Saudi Arabia is satisfied with the current oil prices and will test new technologies to push them even higher. It seems that for this purpose, the Saudis are even going to use their women, whom they recently allowed to drive cars.

It is natural that the biggest oil producer wants oil prices to be high. Almost 90% of Saudi Arabia’s budget consists of oil revenues. Consequently, the last two years’ decline in oil prices has resulted in a 13% annual drop in the country’s GDP. The OPEC output cut deal has not given the desirable result: it has not caused a jump in oil prices. The key problem here is that oil producers have not cut their exports by as much as they have cut their outputs. Some of them have just cut their domestic consumptions but instead they have boosted their exports. Some producers have even used their reserves for this purpose.

“As a result, the distribution of the benefits produced by the OPEC deal has turned out to be not very fair,” says Vasily Tanurkov, Deputy Director of the ACRA Ratings.

In Saudi Arabia, the situation is the same: the cut in exports is not equivalent to the cut in production. But the Saudis have still recorded the biggest cut in production and have lost more than the other producers.

In Sept, they suggested cutting exports instead of cutting production. A few days ago, the Saudi Ministry of Energy, Industry and Mineral Resources said that in November the country is going to cut its exports by 560,000 barrels a day to 7.15 million.

Tanurkov expects this measure to be more effective.

But will it benefit Saudi Arabia? It will provided that that country boosts domestic demand and refining – something many other producers are not able to do, according to Igor Yushkov, senior analyst at the National Energy Security Fund. “If they do this, they will not have to cut their output,” the expert says.

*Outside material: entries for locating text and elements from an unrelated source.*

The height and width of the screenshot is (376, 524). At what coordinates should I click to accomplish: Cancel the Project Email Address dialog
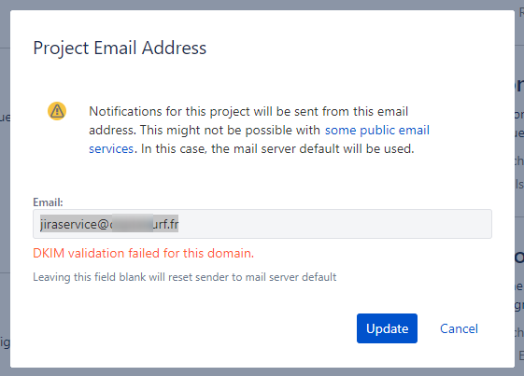[x=459, y=328]
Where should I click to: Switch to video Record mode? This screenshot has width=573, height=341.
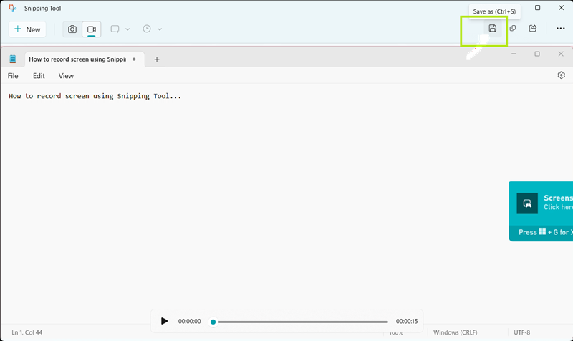coord(92,29)
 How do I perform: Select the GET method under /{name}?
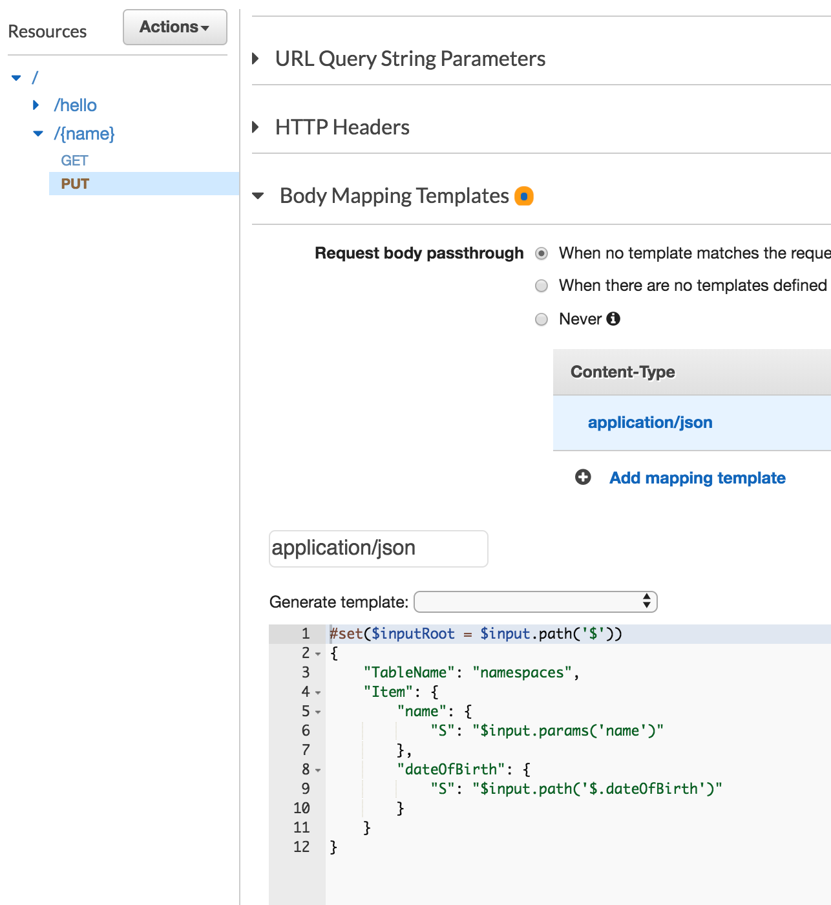[x=74, y=160]
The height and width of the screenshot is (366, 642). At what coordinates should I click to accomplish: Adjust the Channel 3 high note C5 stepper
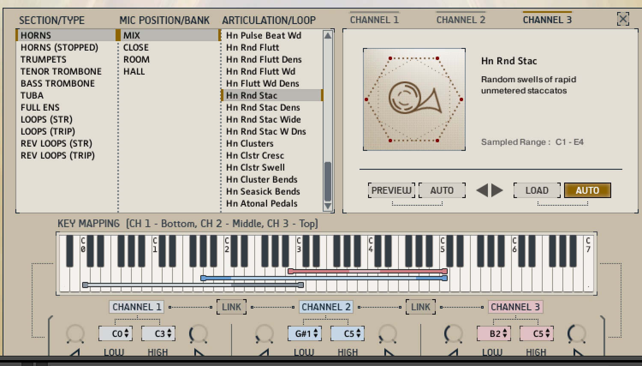pos(537,333)
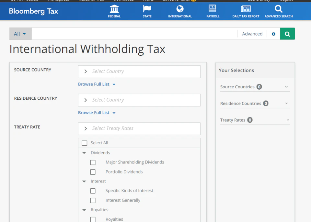Check Major Shareholding Dividends

93,162
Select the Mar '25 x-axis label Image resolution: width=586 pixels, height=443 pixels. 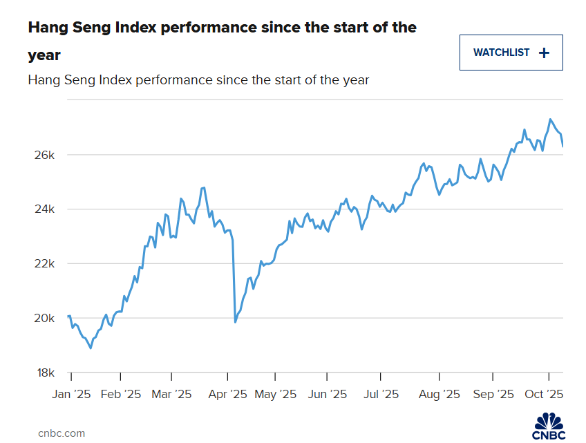pyautogui.click(x=172, y=394)
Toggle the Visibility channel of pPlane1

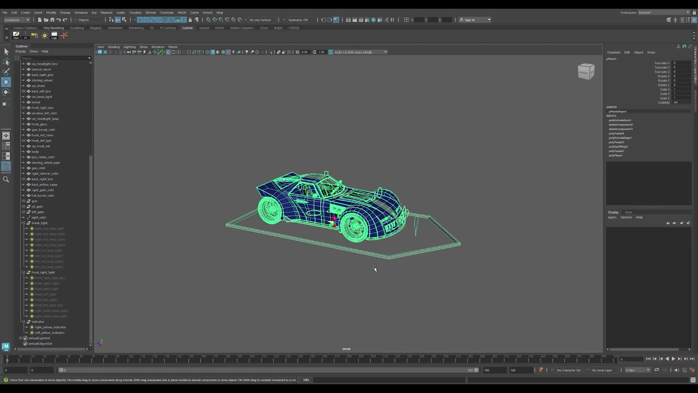[x=675, y=103]
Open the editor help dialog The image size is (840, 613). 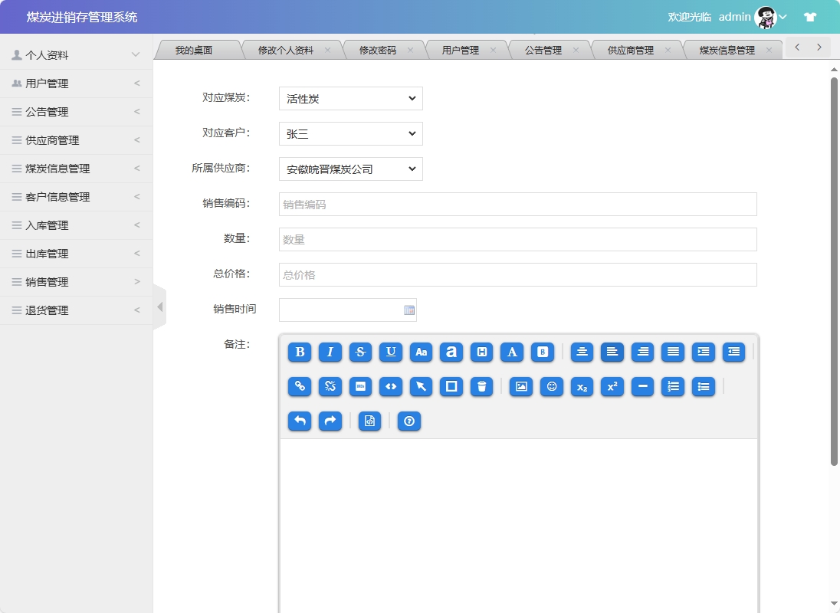(x=409, y=421)
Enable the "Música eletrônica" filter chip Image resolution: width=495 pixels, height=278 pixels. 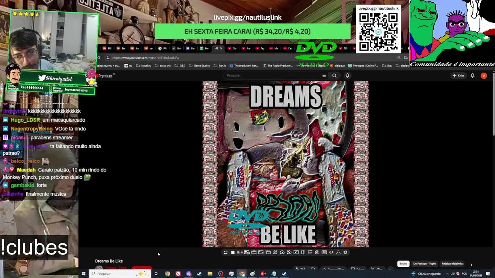tap(452, 264)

The Saudis’ decision to allow their women to drive cars proves that they are considering this measure. According to Facts Global Energy, this decision will add 10% to the number of drivers in Saudi Arabia and 60,000 barrels to daily gasoline consumption. In the meantime, the Saudis are enlarging their oil refining and petrochemical companies and this is also expected to boost domestic demand. Saudi Aramco says that the Jazan oil refinery, to be commissioned by the end of this year, will need additional 400,000 barrels a day. After King Salman’s visit to Moscow, mass media reported that SIBUR of Russia is going to build in Saudi Arabia a petrochemical plant worth $1.1 billion.

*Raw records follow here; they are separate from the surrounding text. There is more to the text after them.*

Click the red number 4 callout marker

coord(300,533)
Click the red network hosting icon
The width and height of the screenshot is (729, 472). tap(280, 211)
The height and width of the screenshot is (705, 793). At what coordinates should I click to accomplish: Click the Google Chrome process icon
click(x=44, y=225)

But these measures will not work immediately, according to Yushkov, and Tanurkov is of the same opinion: “The short-term goal of Saudi Arabia’s recent decisions is to give Saudi Aramco access to IPO. Now that oil prices are going up, the capitals of state-owned oil companies are growing and this is a chance for their owners to charge higher prices for their shares.” Today, the cost of Saudi Aramco is estimated at $0.5 trillion-2 trillion, with the Saudis having plans to sell some 5% of its shares next year.

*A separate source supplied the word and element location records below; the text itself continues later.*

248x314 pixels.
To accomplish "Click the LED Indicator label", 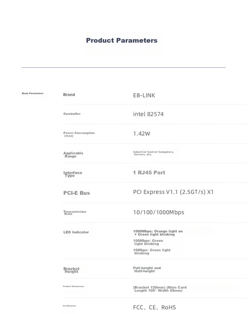I will pyautogui.click(x=76, y=232).
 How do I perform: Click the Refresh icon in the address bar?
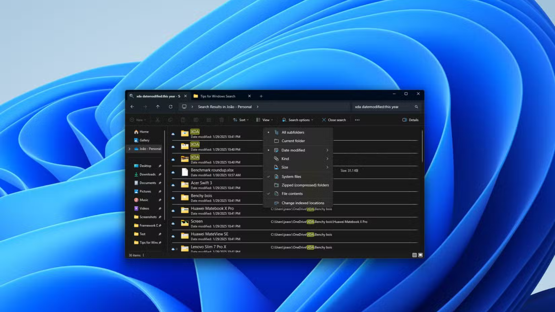point(170,107)
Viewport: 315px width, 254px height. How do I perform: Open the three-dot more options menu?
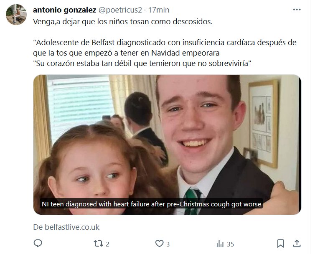tap(297, 10)
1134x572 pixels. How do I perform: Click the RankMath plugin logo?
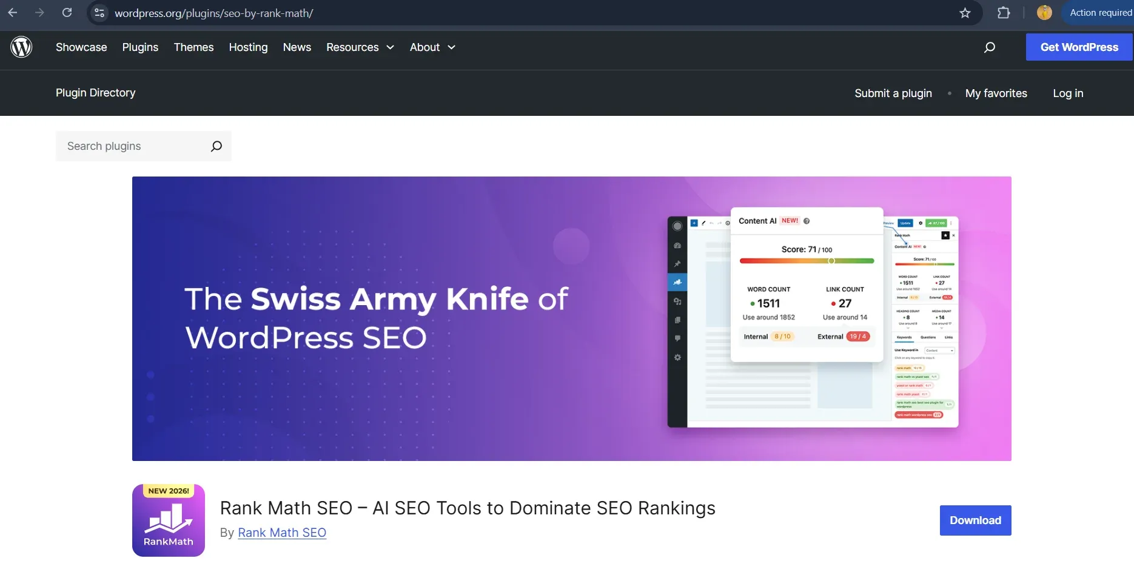pos(169,520)
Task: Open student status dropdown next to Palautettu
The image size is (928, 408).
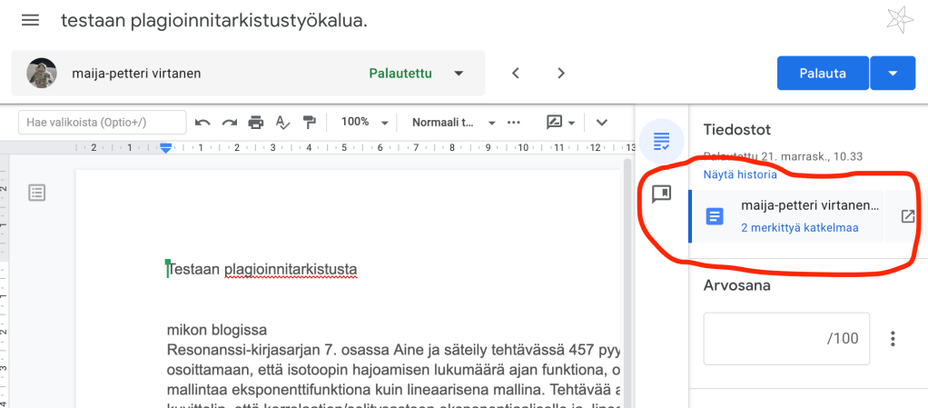Action: tap(459, 73)
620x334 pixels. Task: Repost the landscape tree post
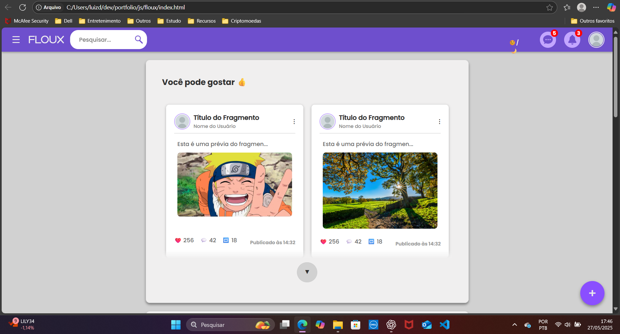point(371,242)
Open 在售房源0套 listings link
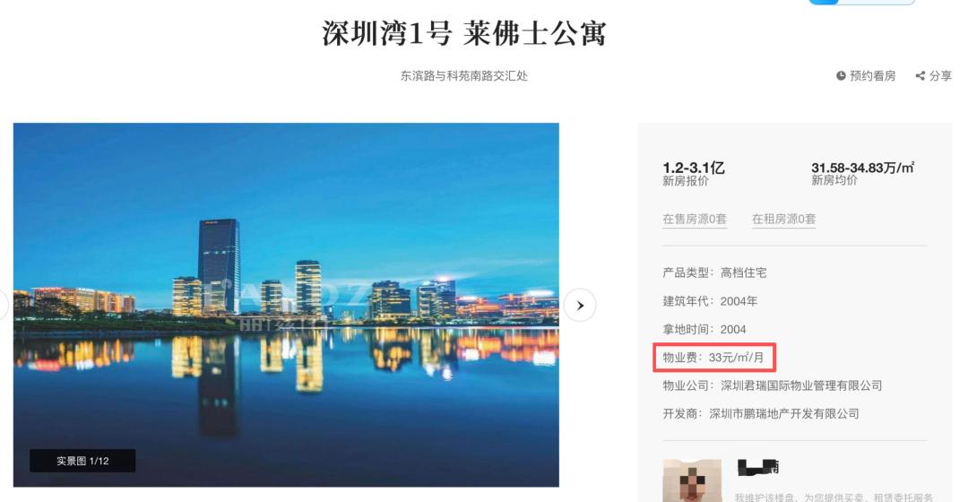This screenshot has width=968, height=502. [695, 220]
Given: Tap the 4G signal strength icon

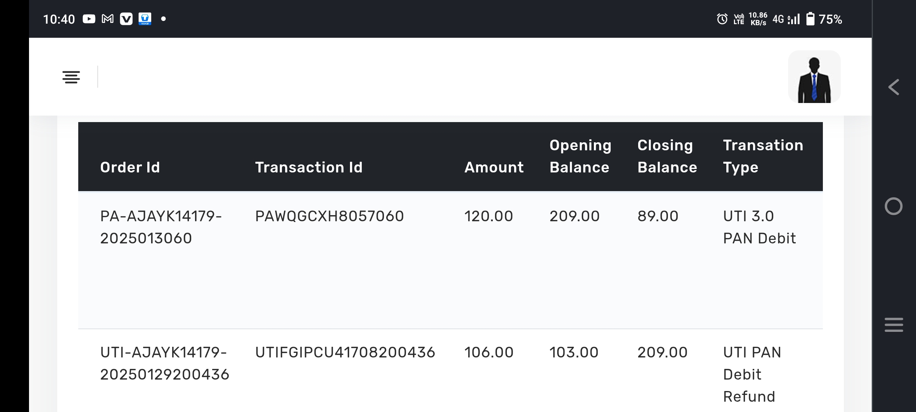Looking at the screenshot, I should 787,19.
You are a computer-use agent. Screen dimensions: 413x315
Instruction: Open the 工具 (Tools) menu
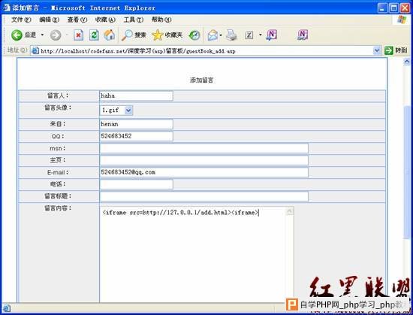click(x=134, y=20)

One more proof that the Saudis have short-term aims in view when trying to boost oil prices is that this year, their exports were lower than reported. So, this may be just verbal intervention – for it is not a fact that on Nov 30, OPEC members will approve the Saudis’ initiative to cut exports rather than outputs. OPEC has no illusions here. According to Tanurkov, even if the talks are successful, not all oil producers will be able to do what the Saudis suggest – for it is much harder to control exports than it is to control production. And if they fail to do this, the Saudis’ initiative will remain just verbal intervention and will produce just short-term effects.